The UK advertising watchdog told the Licensed Taxi Drivers' Association to pull an anti-Uber advert that broke marketing rules on not attacking other marketers or products
An anti-Uber advert created by a black cab drivers’ group has prompted a warning from a UK watchdog to stop “denigrating” the ride-hailing giant.
The Advertising Standards Authority (ASA) has demanded that a taxi group no longer “denigrate” Uber in its ads, following complaints about an anti-Uber advert on Facebook.
In a paid Facebook post, the Licensed Taxi Drivers’ Association (LTDA) said Uber was “unsafe” for road users and passengers.
The advert pictured an arm reaching out of a car window and snatching a purse from a pedestrian’s bag.
The CCTV-like image was stamped with “UBER-CAM-1” in the bottom right-hand corner.
The LTDA advert also raised data protection concerns about Uber, asking readers why it would trust the company with their data.
The ASA ruling said: “We noted that LTDA referred to Uber as unsafe for passengers and road users, and questioned whether passengers should trust Uber with their data.
“We considered the picture, in the context of the ad, was intended to portray an Uber driver stealing a woman’s purse.
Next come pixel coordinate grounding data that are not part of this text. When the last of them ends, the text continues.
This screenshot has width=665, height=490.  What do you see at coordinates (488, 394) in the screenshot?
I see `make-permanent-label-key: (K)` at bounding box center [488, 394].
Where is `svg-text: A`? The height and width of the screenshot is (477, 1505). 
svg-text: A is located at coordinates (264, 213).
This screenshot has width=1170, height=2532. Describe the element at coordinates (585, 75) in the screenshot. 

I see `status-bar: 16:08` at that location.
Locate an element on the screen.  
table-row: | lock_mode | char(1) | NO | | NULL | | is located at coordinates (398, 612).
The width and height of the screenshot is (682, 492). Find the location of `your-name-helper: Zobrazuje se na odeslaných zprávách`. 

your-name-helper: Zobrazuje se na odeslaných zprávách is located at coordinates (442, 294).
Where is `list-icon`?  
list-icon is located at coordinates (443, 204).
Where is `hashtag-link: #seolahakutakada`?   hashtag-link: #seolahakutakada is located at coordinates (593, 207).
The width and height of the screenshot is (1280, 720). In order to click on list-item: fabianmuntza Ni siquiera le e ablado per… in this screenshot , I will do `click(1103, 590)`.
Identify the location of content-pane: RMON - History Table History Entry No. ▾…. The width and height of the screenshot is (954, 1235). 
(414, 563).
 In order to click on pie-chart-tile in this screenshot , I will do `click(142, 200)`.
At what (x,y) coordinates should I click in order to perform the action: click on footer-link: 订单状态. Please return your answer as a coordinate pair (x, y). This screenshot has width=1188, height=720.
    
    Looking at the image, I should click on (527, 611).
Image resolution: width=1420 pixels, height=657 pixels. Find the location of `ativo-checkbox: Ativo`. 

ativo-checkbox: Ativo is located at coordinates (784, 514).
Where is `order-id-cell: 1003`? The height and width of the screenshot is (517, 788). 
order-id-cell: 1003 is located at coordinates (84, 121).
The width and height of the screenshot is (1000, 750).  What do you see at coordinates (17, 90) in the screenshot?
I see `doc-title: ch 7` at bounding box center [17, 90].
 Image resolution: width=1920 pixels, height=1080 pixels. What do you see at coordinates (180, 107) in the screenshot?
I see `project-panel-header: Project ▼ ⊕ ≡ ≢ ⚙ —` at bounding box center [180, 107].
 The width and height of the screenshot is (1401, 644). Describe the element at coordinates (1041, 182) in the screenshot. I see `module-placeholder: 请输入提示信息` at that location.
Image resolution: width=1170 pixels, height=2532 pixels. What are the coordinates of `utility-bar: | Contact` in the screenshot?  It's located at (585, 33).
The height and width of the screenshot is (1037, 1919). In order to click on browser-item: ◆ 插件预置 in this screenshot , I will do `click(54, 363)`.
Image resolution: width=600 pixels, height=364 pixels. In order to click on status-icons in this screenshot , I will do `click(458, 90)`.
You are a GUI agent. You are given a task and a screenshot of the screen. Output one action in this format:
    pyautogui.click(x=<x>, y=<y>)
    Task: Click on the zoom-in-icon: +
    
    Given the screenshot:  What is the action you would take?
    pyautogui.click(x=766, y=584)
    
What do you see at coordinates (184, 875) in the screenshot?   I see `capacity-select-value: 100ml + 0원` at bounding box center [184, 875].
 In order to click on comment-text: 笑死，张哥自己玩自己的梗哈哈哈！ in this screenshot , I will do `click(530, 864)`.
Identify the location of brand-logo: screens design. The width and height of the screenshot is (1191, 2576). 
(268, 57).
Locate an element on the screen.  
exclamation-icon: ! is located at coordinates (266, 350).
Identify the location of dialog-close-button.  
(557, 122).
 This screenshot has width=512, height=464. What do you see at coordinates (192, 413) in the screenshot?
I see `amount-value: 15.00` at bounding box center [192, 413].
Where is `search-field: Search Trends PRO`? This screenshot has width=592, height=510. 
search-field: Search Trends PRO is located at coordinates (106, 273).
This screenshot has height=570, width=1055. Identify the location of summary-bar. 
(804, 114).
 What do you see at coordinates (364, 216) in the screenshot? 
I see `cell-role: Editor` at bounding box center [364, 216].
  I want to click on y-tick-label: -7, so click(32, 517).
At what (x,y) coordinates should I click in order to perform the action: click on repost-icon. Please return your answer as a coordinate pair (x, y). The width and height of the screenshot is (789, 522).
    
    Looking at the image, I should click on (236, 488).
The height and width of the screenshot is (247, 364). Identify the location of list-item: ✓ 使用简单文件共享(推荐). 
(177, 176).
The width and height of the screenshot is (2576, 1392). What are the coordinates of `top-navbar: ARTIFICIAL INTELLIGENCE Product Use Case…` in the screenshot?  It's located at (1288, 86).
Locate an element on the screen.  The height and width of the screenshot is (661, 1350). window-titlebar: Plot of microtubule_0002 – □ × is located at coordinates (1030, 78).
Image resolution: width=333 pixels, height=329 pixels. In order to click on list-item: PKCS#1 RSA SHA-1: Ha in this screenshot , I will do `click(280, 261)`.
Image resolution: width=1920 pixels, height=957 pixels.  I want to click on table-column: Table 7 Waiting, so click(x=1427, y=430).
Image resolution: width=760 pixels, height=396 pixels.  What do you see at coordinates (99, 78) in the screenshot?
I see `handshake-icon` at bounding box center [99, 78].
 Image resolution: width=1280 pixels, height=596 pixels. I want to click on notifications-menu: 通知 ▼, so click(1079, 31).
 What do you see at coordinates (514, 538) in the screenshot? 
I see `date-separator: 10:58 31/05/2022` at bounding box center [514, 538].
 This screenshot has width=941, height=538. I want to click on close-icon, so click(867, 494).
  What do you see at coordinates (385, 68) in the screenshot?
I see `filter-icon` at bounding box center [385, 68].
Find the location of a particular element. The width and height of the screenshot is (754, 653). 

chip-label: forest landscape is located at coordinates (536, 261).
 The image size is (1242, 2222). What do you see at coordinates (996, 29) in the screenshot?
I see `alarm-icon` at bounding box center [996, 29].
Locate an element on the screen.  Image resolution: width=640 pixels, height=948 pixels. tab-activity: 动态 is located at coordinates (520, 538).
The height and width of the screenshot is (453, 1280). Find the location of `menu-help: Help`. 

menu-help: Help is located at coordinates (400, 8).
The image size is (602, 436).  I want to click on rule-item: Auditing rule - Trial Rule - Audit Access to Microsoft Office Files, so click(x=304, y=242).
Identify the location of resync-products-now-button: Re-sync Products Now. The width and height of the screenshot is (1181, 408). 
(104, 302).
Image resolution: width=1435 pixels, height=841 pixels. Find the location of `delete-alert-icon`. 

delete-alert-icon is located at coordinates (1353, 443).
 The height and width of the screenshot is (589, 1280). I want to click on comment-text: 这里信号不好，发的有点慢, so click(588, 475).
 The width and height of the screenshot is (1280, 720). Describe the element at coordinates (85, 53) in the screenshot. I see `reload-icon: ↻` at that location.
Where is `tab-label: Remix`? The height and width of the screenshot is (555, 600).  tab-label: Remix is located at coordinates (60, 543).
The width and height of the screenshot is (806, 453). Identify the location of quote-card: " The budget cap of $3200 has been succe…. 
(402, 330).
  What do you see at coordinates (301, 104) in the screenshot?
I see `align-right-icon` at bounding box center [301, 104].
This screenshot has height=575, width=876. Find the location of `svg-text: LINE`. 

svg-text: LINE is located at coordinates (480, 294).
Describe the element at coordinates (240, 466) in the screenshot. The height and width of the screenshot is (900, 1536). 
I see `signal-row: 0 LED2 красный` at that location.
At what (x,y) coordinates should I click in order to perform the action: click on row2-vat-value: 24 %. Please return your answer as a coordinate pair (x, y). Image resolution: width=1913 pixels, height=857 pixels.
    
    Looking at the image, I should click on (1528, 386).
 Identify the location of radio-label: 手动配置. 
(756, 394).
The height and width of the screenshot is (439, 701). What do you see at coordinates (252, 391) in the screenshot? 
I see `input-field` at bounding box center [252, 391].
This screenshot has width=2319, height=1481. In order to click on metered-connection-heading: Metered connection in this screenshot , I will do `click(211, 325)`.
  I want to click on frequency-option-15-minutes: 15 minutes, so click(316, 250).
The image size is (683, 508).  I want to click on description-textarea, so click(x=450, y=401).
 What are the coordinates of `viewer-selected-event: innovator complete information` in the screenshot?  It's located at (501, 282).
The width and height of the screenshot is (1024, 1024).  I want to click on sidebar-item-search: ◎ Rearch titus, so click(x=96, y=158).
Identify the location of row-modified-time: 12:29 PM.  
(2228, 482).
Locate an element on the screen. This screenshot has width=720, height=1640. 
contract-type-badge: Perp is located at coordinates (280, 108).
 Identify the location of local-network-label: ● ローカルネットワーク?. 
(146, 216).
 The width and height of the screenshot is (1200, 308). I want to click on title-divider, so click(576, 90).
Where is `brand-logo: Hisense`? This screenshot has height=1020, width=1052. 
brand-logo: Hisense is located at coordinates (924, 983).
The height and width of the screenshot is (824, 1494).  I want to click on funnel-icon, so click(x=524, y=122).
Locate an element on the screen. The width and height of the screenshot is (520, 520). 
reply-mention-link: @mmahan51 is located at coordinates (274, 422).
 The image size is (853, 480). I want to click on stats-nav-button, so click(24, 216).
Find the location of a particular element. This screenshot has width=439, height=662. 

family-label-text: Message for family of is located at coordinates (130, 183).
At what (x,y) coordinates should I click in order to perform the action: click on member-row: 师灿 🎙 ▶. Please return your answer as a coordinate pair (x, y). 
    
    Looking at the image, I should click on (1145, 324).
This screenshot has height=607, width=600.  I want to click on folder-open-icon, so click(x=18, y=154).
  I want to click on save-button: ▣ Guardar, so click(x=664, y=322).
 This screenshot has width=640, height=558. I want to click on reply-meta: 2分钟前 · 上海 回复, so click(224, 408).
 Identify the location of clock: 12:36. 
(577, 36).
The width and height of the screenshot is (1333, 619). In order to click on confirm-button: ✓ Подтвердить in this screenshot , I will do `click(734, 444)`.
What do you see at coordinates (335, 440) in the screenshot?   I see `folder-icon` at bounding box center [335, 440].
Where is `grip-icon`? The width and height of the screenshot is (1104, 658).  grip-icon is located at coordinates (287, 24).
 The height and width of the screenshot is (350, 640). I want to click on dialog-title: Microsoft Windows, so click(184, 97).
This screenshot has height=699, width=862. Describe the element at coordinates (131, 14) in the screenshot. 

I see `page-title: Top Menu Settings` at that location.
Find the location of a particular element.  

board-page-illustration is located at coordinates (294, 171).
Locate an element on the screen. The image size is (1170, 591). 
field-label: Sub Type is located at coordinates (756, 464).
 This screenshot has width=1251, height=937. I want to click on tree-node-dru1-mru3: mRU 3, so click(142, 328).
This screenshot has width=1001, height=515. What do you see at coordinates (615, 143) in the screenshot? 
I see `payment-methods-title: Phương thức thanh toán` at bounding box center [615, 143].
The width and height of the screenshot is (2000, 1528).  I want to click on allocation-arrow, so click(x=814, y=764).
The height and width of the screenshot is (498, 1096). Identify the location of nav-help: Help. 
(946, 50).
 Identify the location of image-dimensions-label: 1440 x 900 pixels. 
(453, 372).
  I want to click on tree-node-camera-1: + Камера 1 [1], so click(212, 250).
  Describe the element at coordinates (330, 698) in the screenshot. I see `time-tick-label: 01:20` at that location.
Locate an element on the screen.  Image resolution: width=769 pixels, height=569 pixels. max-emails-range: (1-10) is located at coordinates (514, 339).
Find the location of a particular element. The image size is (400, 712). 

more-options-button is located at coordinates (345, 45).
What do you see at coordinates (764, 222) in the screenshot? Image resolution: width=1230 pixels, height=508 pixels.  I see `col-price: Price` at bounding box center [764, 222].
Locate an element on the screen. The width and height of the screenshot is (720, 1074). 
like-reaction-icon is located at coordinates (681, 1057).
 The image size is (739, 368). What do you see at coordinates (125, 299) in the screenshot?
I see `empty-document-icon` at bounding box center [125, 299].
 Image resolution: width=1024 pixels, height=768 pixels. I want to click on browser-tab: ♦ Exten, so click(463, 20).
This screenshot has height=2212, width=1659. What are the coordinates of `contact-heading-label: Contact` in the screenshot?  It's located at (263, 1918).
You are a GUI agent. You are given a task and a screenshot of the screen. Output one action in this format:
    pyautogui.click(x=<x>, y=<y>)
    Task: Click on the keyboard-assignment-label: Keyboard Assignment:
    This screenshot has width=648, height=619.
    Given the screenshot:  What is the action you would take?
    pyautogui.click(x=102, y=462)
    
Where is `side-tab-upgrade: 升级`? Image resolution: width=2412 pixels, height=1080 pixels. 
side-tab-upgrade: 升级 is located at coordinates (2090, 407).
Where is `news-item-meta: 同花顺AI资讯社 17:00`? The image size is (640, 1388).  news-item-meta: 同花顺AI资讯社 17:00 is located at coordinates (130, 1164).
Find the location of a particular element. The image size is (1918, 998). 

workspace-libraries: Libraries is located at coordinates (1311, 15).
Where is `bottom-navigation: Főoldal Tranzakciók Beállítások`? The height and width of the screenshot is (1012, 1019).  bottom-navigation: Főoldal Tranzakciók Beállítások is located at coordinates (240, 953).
“In any case the image, as well as the text in the Facebook post, created the impression that Uber drivers were untrustworthy and took part in illegal behaviour.
“We therefore concluded that the ad denigrated Uber and was therefore in breach of the code.”
Advertising watchdog asks LTDA to remove anti-Uber advert
The ASA ruled that the advert should not appear again in the same form, adding that it “told the LTDA not to denigrate Uber” as part of its judgement.
It added that it was “concerned” about the taxi driver group’s failure to respond when it was approached by the watchdog and reminded the LTDA it had a responsibility to respond to the regulator’s enquiries.
The anti-Uber advert was deemed to be in breach of CAP Code rules that state marketing must not discredit or denigrate other marketers or products.
The LTDA said it would not comment on the advertising watchdog’s verdict.
Uber has been contacted for a statement on the ruling, but has not yet responded.